_Description of the task_. The entries below should be transcribed in their entirety, exactly as written.

Saved data entries:
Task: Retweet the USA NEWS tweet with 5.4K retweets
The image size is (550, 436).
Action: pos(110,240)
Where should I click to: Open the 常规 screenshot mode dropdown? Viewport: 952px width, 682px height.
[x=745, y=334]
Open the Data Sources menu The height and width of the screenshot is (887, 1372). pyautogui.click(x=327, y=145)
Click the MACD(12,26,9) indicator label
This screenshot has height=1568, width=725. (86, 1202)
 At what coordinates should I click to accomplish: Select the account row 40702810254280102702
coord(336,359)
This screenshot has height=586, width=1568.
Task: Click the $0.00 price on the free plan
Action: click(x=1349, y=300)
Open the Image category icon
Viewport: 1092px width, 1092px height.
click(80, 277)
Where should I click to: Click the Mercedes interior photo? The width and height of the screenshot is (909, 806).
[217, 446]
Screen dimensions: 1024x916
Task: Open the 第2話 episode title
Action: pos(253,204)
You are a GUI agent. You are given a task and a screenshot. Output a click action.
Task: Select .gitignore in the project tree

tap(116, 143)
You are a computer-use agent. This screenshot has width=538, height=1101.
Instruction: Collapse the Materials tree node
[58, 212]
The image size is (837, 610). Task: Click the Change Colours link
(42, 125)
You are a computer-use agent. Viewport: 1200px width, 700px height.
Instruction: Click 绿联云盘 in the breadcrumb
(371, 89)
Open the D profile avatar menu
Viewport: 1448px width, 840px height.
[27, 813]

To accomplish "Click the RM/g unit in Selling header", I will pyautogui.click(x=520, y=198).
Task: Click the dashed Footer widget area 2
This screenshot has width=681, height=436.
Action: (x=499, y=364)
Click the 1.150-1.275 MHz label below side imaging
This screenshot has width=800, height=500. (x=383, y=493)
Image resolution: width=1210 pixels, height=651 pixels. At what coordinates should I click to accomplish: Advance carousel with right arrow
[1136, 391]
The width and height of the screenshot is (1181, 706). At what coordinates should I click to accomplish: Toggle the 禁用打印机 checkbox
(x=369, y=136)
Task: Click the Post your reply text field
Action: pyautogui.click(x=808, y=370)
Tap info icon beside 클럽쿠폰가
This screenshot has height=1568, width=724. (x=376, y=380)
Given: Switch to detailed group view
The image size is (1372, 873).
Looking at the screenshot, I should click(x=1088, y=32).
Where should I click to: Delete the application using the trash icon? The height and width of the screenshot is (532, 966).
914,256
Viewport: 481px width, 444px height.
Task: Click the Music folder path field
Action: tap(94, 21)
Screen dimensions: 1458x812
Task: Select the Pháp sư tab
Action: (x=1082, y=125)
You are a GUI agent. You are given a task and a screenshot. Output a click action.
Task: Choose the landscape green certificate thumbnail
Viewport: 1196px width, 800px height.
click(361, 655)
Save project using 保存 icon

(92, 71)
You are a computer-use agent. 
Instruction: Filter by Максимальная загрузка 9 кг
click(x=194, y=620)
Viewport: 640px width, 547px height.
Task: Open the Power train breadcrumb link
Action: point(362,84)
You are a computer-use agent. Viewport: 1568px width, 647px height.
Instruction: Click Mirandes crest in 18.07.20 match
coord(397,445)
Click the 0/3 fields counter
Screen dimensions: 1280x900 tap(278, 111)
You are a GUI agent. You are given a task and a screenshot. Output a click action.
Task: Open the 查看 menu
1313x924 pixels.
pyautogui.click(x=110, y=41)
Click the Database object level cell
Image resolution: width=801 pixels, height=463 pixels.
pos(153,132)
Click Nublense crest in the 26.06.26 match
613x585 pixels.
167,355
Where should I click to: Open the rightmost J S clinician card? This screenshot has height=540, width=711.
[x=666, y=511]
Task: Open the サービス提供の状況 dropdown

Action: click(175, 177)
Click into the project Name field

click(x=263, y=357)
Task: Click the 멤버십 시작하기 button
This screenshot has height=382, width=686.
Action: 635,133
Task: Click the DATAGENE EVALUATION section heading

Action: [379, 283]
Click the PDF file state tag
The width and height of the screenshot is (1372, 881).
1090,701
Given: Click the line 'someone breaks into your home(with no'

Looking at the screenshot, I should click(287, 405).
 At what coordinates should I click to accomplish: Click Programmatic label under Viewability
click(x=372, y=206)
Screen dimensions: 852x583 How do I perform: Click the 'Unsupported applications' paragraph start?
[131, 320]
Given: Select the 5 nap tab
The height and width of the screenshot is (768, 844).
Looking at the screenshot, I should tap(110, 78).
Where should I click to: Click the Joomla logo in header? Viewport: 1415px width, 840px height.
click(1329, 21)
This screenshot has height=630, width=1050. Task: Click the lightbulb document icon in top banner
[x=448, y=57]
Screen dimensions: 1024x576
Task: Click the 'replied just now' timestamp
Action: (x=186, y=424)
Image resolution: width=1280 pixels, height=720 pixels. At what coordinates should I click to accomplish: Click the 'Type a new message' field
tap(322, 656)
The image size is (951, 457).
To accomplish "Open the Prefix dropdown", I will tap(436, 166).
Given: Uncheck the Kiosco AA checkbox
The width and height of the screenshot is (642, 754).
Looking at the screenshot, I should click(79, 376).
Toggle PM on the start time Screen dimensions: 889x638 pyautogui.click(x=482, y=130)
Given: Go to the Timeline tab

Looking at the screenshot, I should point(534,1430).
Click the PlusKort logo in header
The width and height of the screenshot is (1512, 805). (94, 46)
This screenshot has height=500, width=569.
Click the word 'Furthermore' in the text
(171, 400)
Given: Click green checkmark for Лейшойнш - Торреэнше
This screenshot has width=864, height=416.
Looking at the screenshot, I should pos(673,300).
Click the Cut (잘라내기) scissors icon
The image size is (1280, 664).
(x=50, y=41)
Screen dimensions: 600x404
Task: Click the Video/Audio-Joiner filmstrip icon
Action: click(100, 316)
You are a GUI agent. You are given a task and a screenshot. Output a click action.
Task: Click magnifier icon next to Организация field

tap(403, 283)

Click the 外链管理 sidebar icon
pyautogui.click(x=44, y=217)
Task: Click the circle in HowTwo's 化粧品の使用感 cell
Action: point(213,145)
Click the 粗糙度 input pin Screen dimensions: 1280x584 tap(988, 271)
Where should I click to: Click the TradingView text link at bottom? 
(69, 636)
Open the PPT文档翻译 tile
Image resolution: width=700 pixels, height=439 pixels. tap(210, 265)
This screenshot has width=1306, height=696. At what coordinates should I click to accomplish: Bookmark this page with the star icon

_Output of the task_.
Task: Retweet the USA NEWS tweet with 5.4K retweets
The image size is (550, 436).
Action: pos(110,240)
Where should I click to: Open the 常规 screenshot mode dropdown? Viewport: 952px width, 682px height.
[x=745, y=334]
Open the Data Sources menu The height and width of the screenshot is (887, 1372). pyautogui.click(x=327, y=145)
Click the MACD(12,26,9) indicator label
This screenshot has height=1568, width=725. (86, 1202)
 At what coordinates should I click to accomplish: Select the account row 40702810254280102702
coord(336,359)
This screenshot has height=586, width=1568.
Task: Click the $0.00 price on the free plan
Action: click(x=1349, y=300)
Open the Image category icon
Viewport: 1092px width, 1092px height.
click(80, 277)
Where should I click to: Click the Mercedes interior photo? The width and height of the screenshot is (909, 806).
[217, 446]
Screen dimensions: 1024x916
Task: Open the 第2話 episode title
Action: pos(253,204)
You are a GUI agent. You are given a task and a screenshot. Output a click action.
Task: Select .gitignore in the project tree

tap(116, 143)
You are a computer-use agent. This screenshot has width=538, height=1101.
Instruction: Collapse the Materials tree node
[58, 212]
The image size is (837, 610). Task: Click the Change Colours link
(42, 125)
You are a computer-use agent. Viewport: 1200px width, 700px height.
Instruction: Click 绿联云盘 in the breadcrumb
(371, 89)
Open the D profile avatar menu
Viewport: 1448px width, 840px height.
[27, 813]

To accomplish "Click the RM/g unit in Selling header", I will pyautogui.click(x=520, y=198).
Task: Click the dashed Footer widget area 2
This screenshot has width=681, height=436.
Action: (x=499, y=364)
Click the 1.150-1.275 MHz label below side imaging
This screenshot has width=800, height=500. (x=383, y=493)
Image resolution: width=1210 pixels, height=651 pixels. At what coordinates should I click to accomplish: Advance carousel with right arrow
[1136, 391]
The width and height of the screenshot is (1181, 706). At what coordinates should I click to accomplish: Toggle the 禁用打印机 checkbox
(x=369, y=136)
Task: Click the Post your reply text field
Action: pyautogui.click(x=808, y=370)
Tap info icon beside 클럽쿠폰가
This screenshot has height=1568, width=724. (x=376, y=380)
Given: Switch to detailed group view
The image size is (1372, 873).
Looking at the screenshot, I should click(x=1088, y=32).
Where should I click to: Delete the application using the trash icon? The height and width of the screenshot is (532, 966).
914,256
Viewport: 481px width, 444px height.
Task: Click the Music folder path field
Action: tap(94, 21)
Screen dimensions: 1458x812
Task: Select the Pháp sư tab
Action: (x=1082, y=125)
You are a GUI agent. You are given a task and a screenshot. Output a click action.
Task: Choose the landscape green certificate thumbnail
Viewport: 1196px width, 800px height.
click(361, 655)
Save project using 保存 icon

(92, 71)
You are a computer-use agent. 
Instruction: Filter by Максимальная загрузка 9 кг
click(x=194, y=620)
Viewport: 640px width, 547px height.
Task: Open the Power train breadcrumb link
Action: point(362,84)
You are a computer-use agent. Viewport: 1568px width, 647px height.
Instruction: Click Mirandes crest in 18.07.20 match
coord(397,445)
Click the 0/3 fields counter
Screen dimensions: 1280x900 tap(278, 111)
You are a GUI agent. You are given a task and a screenshot. Output a click action.
Task: Open the 查看 menu
1313x924 pixels.
pyautogui.click(x=110, y=41)
Click the Database object level cell
Image resolution: width=801 pixels, height=463 pixels.
pos(153,132)
Click Nublense crest in the 26.06.26 match
613x585 pixels.
167,355
Where should I click to: Open the rightmost J S clinician card? This screenshot has height=540, width=711.
[x=666, y=511]
Task: Open the サービス提供の状況 dropdown

Action: click(175, 177)
Click into the project Name field

click(x=263, y=357)
Task: Click the 멤버십 시작하기 button
This screenshot has height=382, width=686.
Action: 635,133
Task: Click the DATAGENE EVALUATION section heading

Action: [379, 283]
Click the PDF file state tag
The width and height of the screenshot is (1372, 881).
1090,701
Given: Click the line 'someone breaks into your home(with no'

Looking at the screenshot, I should click(287, 405).
 At what coordinates should I click to accomplish: Click Programmatic label under Viewability
click(x=372, y=206)
Screen dimensions: 852x583 How do I perform: Click the 'Unsupported applications' paragraph start?
[131, 320]
Given: Select the 5 nap tab
The height and width of the screenshot is (768, 844).
Looking at the screenshot, I should tap(110, 78).
Where should I click to: Click the Joomla logo in header? Viewport: 1415px width, 840px height.
click(1329, 21)
This screenshot has height=630, width=1050. Task: Click the lightbulb document icon in top banner
[x=448, y=57]
Screen dimensions: 1024x576
Task: Click the 'replied just now' timestamp
Action: (x=186, y=424)
Image resolution: width=1280 pixels, height=720 pixels. At what coordinates should I click to accomplish: Click the 'Type a new message' field
tap(322, 656)
The image size is (951, 457).
To accomplish "Open the Prefix dropdown", I will tap(436, 166).
Given: Uncheck the Kiosco AA checkbox
The width and height of the screenshot is (642, 754).
Looking at the screenshot, I should click(79, 376).
Toggle PM on the start time Screen dimensions: 889x638 pyautogui.click(x=482, y=130)
Given: Go to the Timeline tab

Looking at the screenshot, I should point(534,1430).
Click the PlusKort logo in header
The width and height of the screenshot is (1512, 805). (94, 46)
This screenshot has height=500, width=569.
Click the word 'Furthermore' in the text
(171, 400)
Given: Click green checkmark for Лейшойнш - Торреэнше
This screenshot has width=864, height=416.
Looking at the screenshot, I should pos(673,300).
Click the Cut (잘라내기) scissors icon
The image size is (1280, 664).
(x=50, y=41)
Screen dimensions: 600x404
Task: Click the Video/Audio-Joiner filmstrip icon
Action: click(100, 316)
You are a GUI agent. You are given a task and a screenshot. Output a click action.
Task: Click magnifier icon next to Организация field

tap(403, 283)

Click the 外链管理 sidebar icon
pyautogui.click(x=44, y=217)
Task: Click the circle in HowTwo's 化粧品の使用感 cell
Action: point(213,145)
Click the 粗糙度 input pin Screen dimensions: 1280x584 tap(988, 271)
Where should I click to: Click the TradingView text link at bottom? 
(69, 636)
Open the PPT文档翻译 tile
Image resolution: width=700 pixels, height=439 pixels. tap(210, 265)
This screenshot has width=1306, height=696. At what coordinates should I click to accomplish: Bookmark this page with the star icon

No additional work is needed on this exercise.